Почти все двери там были заперты. В комнате сторожа оказался телефон. Я никогда раньше им не пользовался, а тут начал.
Накручивал диск, набирая номер, пока не пойдут гудки.
– Алло?
– Алло! Это зоопарк?
– Нет.
– А почему у телефона осёл?
( … тьфу, даже вспомнить противно …)
Когда сторож вечером меня открыл, вернулись наши и было назначено время утреннего сбора, чтобы ехать домой.

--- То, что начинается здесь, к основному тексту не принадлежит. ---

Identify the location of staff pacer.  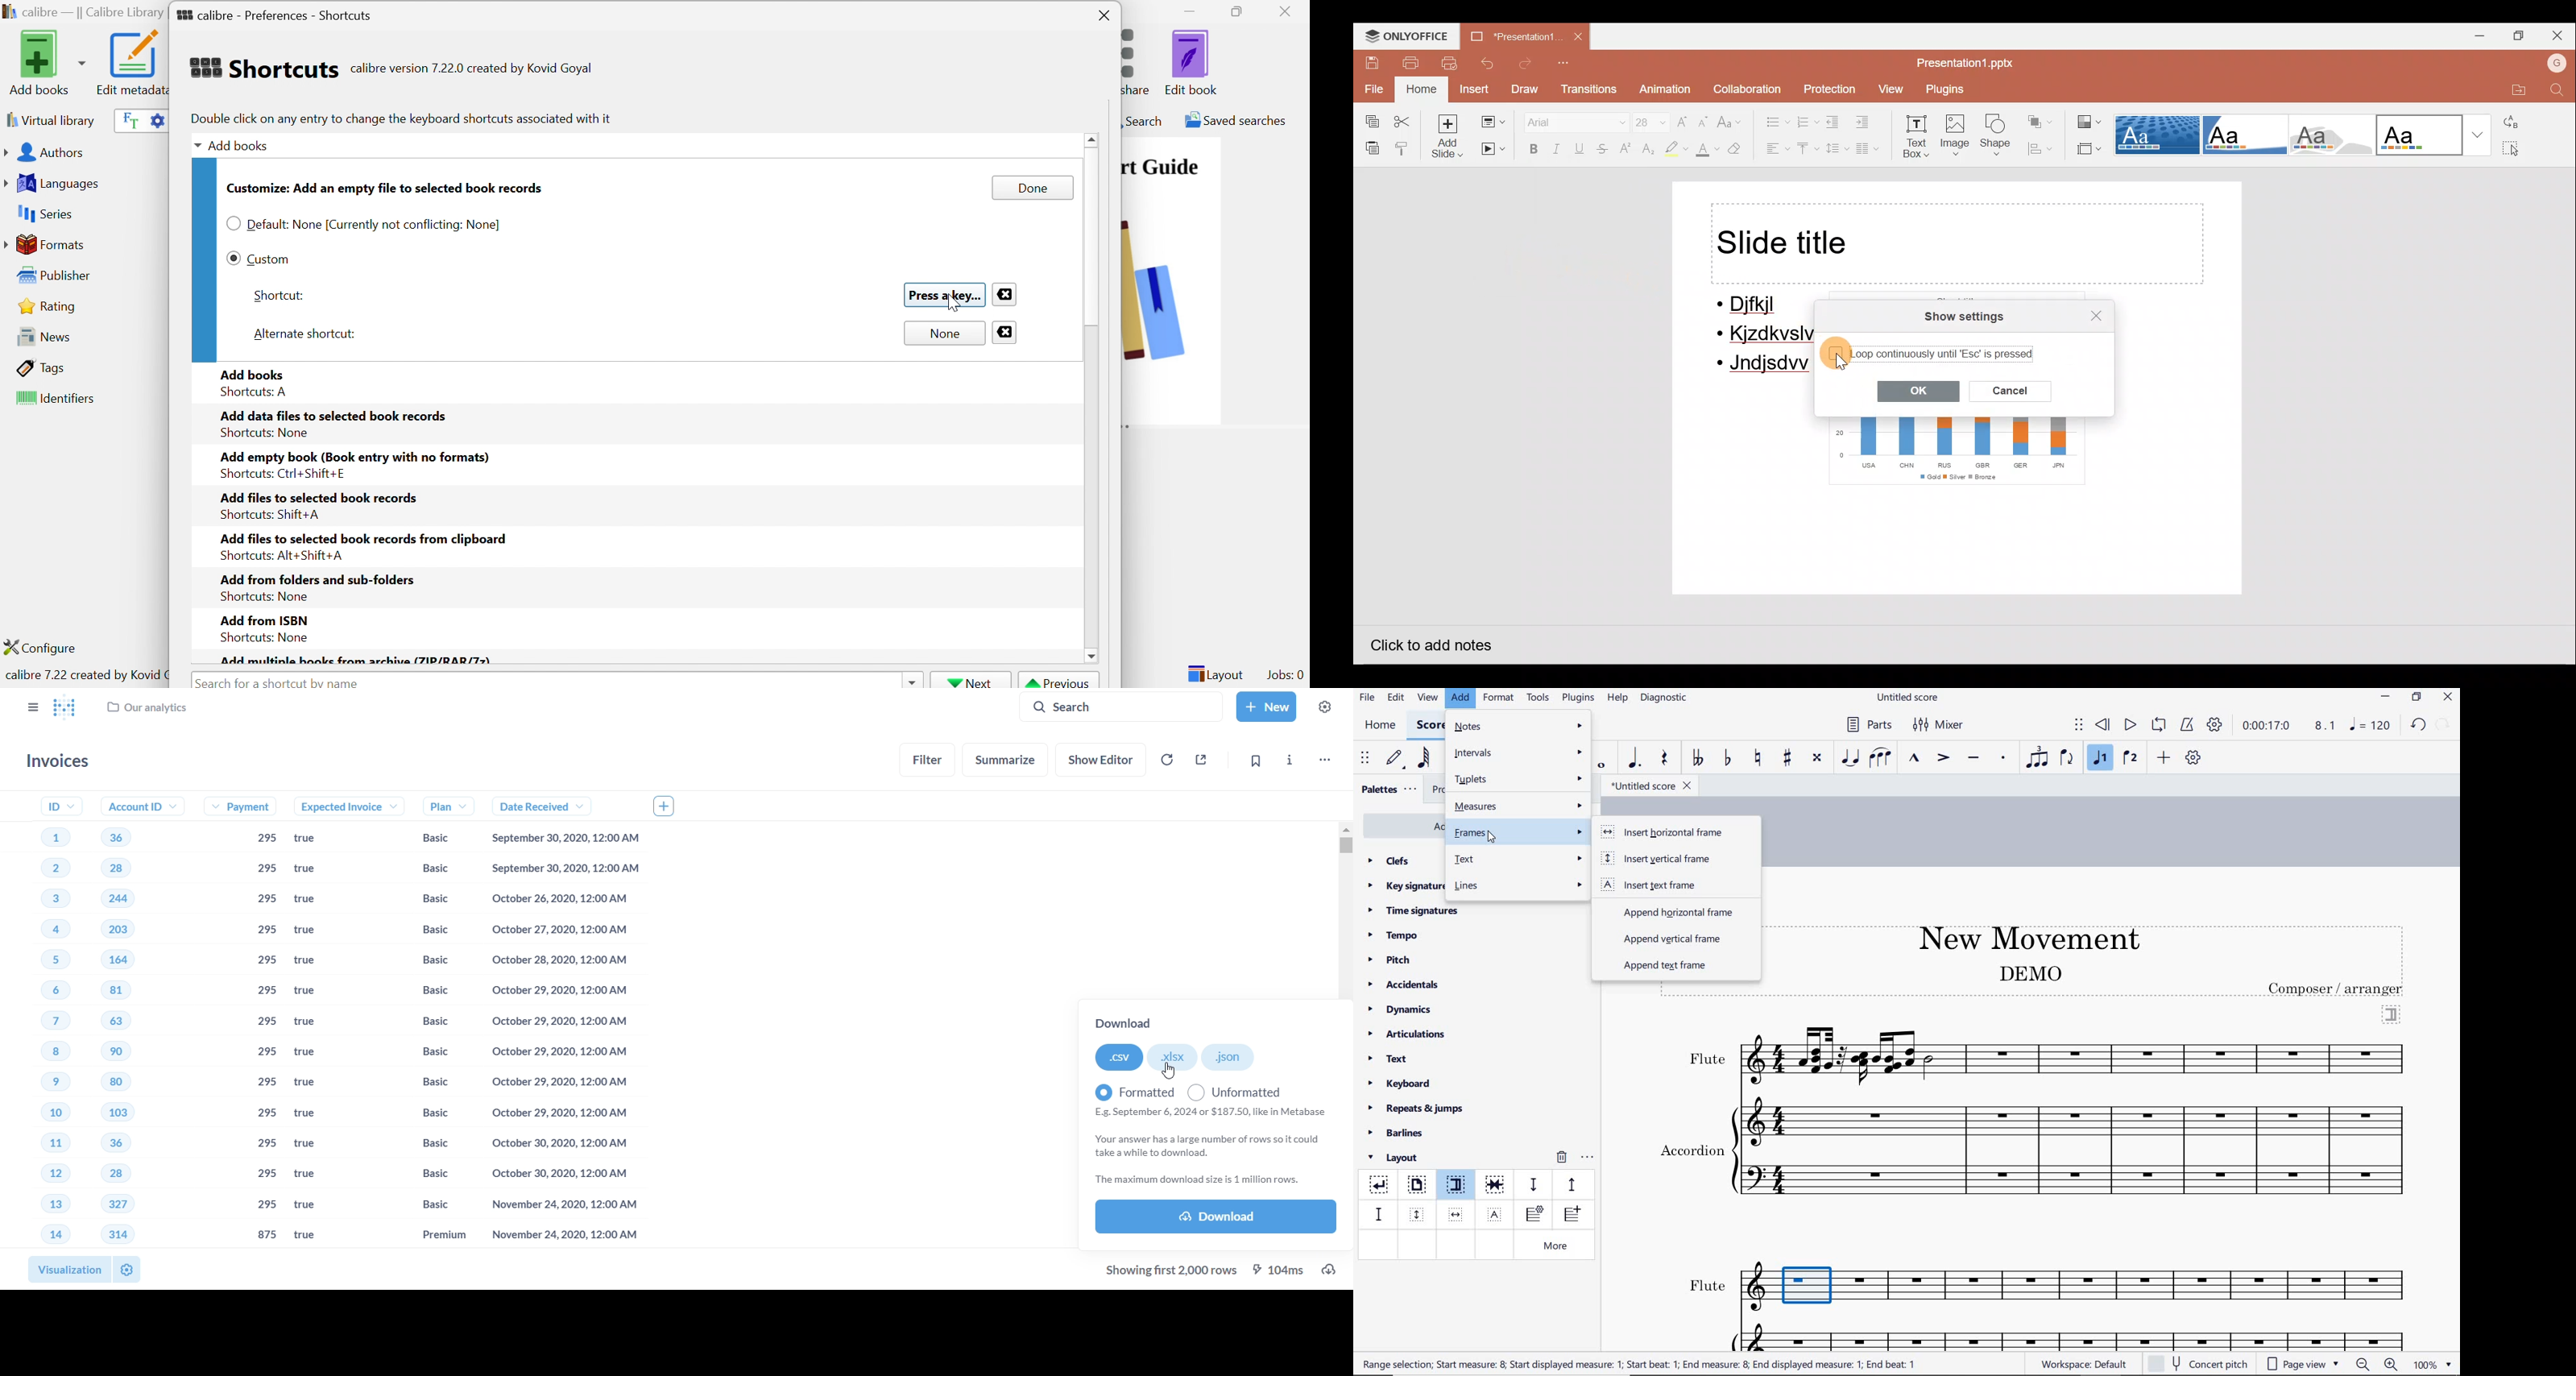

В квартире гостеприимцев, я увидел книгу Дюма «Двадцать лет спустя» и спросил где можно купить такую же.
Они объяснили как пройти через два микрорайонных перекрёстка до стеклянного книжного. Только там уж, наверно, закрыто.
Но я всё равно пошёл.
Было очень тихо и сверху спускались редкие снежинки.

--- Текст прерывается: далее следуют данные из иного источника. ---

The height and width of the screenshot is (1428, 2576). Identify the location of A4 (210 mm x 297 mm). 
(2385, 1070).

Я постоял возле стеклянных стен запертого магазина, чуть светящегося изнутри.
До чего пусто и какая необъятная тишина.
Потом по заснеженному тротуару прошёл запоздалый прохожий и я вернулся на постой.
По телевизору шёл фильм «Вертикаль» с Владимиром Высоцким.
Мы точно знали чего хотим: стать вокально-инструментальным ансамблем.
Песни про прокурора, поднявшего окровавленную руку на счастье и покой служили всего лишь началом нашего большого пути.
Эти выскочки – «Поющие гитары» и «Весёлые ребята» – фактически, украли наши песни. Это мы должны были исполнить про кольцо Сатурна для суженой и заделать «Цыганочку» со знобящим электрогитарным вибрато. Просто, пока мы ещё тренировались на том, что голубей он не покупал, а у прохожих шарил по карманам, они выскочили раньше нас.
Но мы не сдались.
На переменах в двухэтажном здании Черевкиной школы, куда опять был переведён наш, девятый, класс, мы собирались у окна на лестничной площадке и музыцыровали.
Инструментом служил металлический чертёжный треугольник, брошенный на подоконник Сашей Родионенко, он же Радя, для выбивания ритм-сопровождения при исполнении песни.
На моих вокальных данных Чуба сразу поставил крест. Однако, проблема была не в голосовых связках, а в ушах. Я просто-напросто не слышал в какую степь пою.
Спорить с Чубой я не стал – он эксперт, заканчивающий музшколу по классу баяна: ему слышнее.
Про Владю Чуба сказал, что тот поёт правильно и даже есть голос, но непонятно где он в нём сидит.
Так и остались всего два вокалиста: Чуба и Радя.
Вполне возможно, что мы так и не продвинулись бы дальше подоконника, но после зимних каникул в школу пришла учительница пения Валентина.
С виду девушка, но с женской причёской, когда на голове делают как бы круглую подушечку из волос.
Она играла на аккордеоне, широко разводя и вновь стискивая его меха и, помимо нашей школы вела ещё пение в двенадцатой.
Она сказала, что мы можем поехать на областной смотр молодых талантов, но придётся хорошенько поработать, потому что смотр будет в феврале – сколько тут осталось? Петь будут девушки двенадцатой школы, а нам нужно отрепетировать инструментальное сопровождение. Так мы станем молодёжным ансамблем от Клуба КПВРЗ, потому что это не школьный смотр.
До чего просто всё решается, если знаешь как за это всё взяться.
Репетиции проводились по вечерам, за синими шторками кабинета физики.
В гитарную группу вошёл также один десятиклассник из двенадцатой, но с виду повзрослее.
У него с Валентиной были нескрываемо особые отношения – уж до того по-хозяйски укутывал он ей шею шарфом после репетиций и она так доверительно опускала свою голову ему на плечо, шагая по тёмному коридору школы на выход.
Девушки из двенадцатой появились на репетициях всего пару раз и не в полном составе, но Валентина заверила, что они свою партию знают.
На предварительном просмотре на сцене Клуба, за день до отъезда в Сумы, появился ещё один, крепко упитанный, парень неизвестно из какой школы. Он пел:
«…здравствуй русское поле,
я твой тонкий колосок…»
Восемь вокалисток из двенадцатой исполняли патриотическую молодёжную о том, что комсомольцы раньше думают о Родине, а потом о себе…
А Саша Родионенко, он же Радя, полуречитативом выдавал песню Высоцкого о братских могилах.